Friday, February 4, 2011

Swearwords, Ouija Boards & Other Lessons From Grandma


I was in elementary school--maybe only second grade, when Grandma stopped me in the hallway at her house and explained that “you can say ‘blue smoke’ or ‘purple cow,’ but only God is holy.” I was confused because saying those apparently sinful phrases had felt so satisfying. “Holy smoke!” I exclaimed with great enthusiasm. My classmates all smiled when they said them. No one else looked like they felt bad or guilty. I twas a hard idea to reconcile, but of course, I stopped saying it. Grandma hadn’t threatened eternal damnation or even a spanking or a mouthful of soap, but her somber, certain tone must’ve brought to mind the sad-eyed painting of blonde-haired Jesus, and I never wanted to disappoint anyone.

Grandma was also the one who banished, with just a few words, the coveted ouija board. My sisters and I had all wanted one--everyone had one back then--and our atheist-agnostic neighbors (the ones who let us stay up just a little bit later than bedtime and allowed candy and pop) gave it to us for Christmas. Josie, Abbey and I had summoned up a dozen spirits there on the sunny floor of the playroom in our pajamas before Grandma found out. “That’s a tool of the devil,” she said, again not menacingly, not trying to scare us--just telling us the matter-of-fact truth about life (and the afterlife). I think she told us to burn it, but we hid it under the couch.

Though we kept it, every time thereafter, fingertips on the little plastic triangle, I’d feel my hands moving of their own accord and wonder if she was right. The risk of really communing with the devil took some of the fun out of it.

There was another time when I played, “Sand, Cement and Water” in her presence that ended with a fake demonic possession, praying and wailing to God and me once again left feeling confused about how something that had been so fun (and that I was so good at) could be bad.

(We were all in a station wagon coming back from our A.W.A.K.E. multi-generational theatre performance. I told the “Sand, Cement and Water” tale to a boy about my age, eleven or so. This was of the same era as “Light as a Feather, Stiff as a Board.” I told the story of how the boy was knocked unconscious, only to awake to feel a circle of skin and bone being cut out of his forehead. His captors then proceeded to fill him up with sand, cement and water, sand, cement and water, until he was as solid as a rock and couldn’t move. I had discovered my skill at this at summer camp, embellishing the gruesome tale and using a hypnotic rhythm as the sand, cement and water filled his body, layer by layer. If it was done right, and I was one of the best, the subject would be unable to move for at least twenty seconds after the story was completed.

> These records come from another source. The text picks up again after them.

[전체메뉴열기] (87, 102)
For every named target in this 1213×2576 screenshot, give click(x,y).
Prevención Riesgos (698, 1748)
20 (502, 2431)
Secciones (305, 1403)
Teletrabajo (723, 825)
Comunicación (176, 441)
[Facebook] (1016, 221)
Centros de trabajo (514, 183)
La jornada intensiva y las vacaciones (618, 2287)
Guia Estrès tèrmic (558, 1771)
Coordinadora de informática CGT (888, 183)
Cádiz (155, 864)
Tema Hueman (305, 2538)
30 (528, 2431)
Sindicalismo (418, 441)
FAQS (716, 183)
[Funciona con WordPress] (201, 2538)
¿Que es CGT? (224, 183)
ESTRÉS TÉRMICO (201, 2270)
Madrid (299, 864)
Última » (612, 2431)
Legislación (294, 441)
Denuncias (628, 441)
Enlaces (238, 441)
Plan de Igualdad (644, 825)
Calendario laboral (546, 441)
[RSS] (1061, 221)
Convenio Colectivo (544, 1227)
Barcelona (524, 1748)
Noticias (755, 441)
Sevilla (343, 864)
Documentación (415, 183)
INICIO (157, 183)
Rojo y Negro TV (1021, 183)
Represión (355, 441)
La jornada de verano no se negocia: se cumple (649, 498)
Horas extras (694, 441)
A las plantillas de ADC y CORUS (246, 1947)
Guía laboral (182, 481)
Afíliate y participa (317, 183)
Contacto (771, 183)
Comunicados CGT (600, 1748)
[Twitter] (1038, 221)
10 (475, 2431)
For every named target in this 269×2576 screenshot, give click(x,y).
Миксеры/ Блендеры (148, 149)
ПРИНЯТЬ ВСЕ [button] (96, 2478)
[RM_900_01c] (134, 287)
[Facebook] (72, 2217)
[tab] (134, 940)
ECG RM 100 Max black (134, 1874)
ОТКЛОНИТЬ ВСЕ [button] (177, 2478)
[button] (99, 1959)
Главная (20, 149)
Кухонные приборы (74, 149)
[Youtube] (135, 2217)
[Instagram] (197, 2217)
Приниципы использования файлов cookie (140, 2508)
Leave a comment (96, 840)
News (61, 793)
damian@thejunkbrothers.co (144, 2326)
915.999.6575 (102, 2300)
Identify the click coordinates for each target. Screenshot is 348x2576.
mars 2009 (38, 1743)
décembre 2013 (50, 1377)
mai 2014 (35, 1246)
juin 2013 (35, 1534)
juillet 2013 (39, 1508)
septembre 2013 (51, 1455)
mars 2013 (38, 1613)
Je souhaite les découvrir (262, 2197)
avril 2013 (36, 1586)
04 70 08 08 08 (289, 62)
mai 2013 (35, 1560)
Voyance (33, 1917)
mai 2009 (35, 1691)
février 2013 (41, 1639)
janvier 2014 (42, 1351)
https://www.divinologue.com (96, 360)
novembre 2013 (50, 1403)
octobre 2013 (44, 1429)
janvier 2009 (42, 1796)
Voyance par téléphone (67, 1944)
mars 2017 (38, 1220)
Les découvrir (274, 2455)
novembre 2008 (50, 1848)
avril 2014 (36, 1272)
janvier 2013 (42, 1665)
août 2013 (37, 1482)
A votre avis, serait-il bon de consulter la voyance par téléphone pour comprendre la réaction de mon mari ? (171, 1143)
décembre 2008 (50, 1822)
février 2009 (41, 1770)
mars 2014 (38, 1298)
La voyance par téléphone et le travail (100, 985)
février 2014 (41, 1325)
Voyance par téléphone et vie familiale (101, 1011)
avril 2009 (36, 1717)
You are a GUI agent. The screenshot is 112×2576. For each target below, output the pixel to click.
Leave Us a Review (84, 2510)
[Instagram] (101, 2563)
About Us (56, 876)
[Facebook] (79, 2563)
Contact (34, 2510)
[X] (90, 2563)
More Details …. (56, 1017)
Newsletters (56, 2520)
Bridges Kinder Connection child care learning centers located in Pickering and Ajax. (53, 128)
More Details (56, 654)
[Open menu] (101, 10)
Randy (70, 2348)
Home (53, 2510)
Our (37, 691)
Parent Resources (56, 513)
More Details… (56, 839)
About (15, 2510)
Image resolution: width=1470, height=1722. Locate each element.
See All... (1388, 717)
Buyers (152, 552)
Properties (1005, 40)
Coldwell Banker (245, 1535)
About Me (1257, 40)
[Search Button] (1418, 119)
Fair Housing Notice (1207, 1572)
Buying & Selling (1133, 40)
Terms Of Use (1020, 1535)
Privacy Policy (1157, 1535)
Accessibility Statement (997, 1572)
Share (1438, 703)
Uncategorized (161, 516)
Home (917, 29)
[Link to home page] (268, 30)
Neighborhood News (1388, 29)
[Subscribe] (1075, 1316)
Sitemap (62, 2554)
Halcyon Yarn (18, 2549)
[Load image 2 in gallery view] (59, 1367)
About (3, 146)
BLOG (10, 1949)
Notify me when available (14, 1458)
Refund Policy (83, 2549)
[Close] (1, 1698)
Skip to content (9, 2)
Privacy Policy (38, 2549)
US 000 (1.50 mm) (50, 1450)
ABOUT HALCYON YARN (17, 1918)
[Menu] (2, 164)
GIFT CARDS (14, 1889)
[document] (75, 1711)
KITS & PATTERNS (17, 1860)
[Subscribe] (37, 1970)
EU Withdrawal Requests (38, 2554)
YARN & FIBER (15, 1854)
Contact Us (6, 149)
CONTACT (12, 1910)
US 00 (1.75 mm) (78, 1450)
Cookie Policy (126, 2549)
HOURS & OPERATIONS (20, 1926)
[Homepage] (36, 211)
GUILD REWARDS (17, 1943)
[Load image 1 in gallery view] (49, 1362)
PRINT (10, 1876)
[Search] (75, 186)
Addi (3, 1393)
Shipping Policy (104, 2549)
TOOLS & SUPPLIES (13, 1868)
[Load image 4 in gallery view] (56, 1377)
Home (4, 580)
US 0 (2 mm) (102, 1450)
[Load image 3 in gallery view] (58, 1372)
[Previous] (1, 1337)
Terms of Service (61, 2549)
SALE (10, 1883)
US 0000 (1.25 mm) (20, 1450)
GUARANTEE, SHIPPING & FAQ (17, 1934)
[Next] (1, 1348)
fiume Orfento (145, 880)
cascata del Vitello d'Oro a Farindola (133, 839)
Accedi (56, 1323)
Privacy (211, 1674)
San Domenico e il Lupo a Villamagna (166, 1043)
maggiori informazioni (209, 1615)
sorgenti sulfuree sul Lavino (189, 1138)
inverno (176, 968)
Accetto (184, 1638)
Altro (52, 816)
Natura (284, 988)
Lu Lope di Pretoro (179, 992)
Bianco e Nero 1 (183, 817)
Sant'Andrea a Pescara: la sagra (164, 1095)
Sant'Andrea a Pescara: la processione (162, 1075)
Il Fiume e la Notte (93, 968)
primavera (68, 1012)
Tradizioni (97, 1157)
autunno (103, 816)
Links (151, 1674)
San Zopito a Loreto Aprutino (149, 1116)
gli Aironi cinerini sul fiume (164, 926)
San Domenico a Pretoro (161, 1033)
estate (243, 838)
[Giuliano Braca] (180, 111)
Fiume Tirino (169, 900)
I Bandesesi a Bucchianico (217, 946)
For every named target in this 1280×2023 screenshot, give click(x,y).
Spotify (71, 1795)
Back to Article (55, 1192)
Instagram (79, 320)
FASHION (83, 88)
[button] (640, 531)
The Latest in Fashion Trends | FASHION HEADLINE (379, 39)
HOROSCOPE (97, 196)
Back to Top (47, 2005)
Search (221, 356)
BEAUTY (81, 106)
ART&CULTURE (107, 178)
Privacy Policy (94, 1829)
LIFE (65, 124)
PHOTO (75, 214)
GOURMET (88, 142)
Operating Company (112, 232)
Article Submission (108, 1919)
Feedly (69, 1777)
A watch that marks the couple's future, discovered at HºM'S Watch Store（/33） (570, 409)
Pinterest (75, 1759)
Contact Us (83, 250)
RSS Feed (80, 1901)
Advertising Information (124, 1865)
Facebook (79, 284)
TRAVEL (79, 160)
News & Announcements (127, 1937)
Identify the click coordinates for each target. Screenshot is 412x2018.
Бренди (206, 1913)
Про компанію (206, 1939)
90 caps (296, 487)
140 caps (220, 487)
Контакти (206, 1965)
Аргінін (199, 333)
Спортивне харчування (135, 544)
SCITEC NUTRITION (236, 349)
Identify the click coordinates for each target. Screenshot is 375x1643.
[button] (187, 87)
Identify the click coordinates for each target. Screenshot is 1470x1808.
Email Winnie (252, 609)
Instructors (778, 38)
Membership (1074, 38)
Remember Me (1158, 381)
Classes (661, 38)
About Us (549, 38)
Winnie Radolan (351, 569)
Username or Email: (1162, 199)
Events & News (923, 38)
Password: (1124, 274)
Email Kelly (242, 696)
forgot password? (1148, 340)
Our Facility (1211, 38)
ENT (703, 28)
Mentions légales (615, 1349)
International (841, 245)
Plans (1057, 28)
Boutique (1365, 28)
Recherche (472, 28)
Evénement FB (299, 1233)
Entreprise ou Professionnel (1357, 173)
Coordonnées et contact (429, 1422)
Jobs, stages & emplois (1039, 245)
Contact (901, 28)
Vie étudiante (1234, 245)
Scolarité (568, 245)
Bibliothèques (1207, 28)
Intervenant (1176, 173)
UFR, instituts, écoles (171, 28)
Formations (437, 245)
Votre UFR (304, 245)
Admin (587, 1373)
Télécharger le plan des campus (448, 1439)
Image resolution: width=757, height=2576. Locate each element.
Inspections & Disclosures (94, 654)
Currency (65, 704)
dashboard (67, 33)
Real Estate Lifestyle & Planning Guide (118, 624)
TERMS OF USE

So, I did this to a rather obnoxious boy while we drove through the darkness, massaging his temples and ignoring my Grandma’s comment about demons and evil spirits. Everything went as planned, but the boy got mad that it had worked on him and begin to thrash around, muttering gibberish and rolling his eyes back in his head. The other family in the car was a religious home-schooling mother and son who immediately began to pray, then weep and beg Jesus to call the demon out of him. The other girl started crying, too, even as I insisted he was faking it. When he finally quit it, I smacked him and started to cry myself. I think I only did “Sand, Cement and Water” once or twice after that, but as with the “holy smoke” and the ouija board, I never enjoyed myself again.


The last time I swore in earshot of my grandma--the only time--I was in traffic and suddenly afraid I was about to crash into the car in front of me. “Holy shit!” I cried with my cell phone pressed against my cheek. I immediately tried to backtrack, explaining to her what the situation was. In that same, simple way she countered my “I hardly ever swear,” with “you shouldn’t swear at all.”

But this was a few years after a life threatening accident and recovery that gave her the mantra, “it’s not my job to judge people--God judges people. It’s my job to love them.” I was older now. I had more wayward cousins who did worse than say “holy shit,” so I didn’t feel so bad.

Except, I sort of did. But this time it was clear to me that it was because I agreed with her. I shouldn’t say holy anything. Even if I don’t believe all the same religious creeds as she does, even though I keep this to myself so she won’t worry about the state of my soul or our reunion (or lack thereof) in Heaven, i do believe that the Holy exists, and just like I wouldn’t stomp on flowers or throw a painting in the mud, I shouldn’t smear shit on whatever this Holiness is, not even if I’m about to be in a fender bender.

Do I really worry that playing with an ouija board or saying ‘sand, cement and water’ are invitations to the devil? I don’t know. I didn’t do either of them with bad or harmful intent. But that uncertainty is what made me stop, and what has stopped me since. Grandma may be old and outdated, but she may also be right.

So I just say “Jeez Louise!” I let “shit” stand alone. And when I make my art, I try to tell not stories of how we die, but of how we live.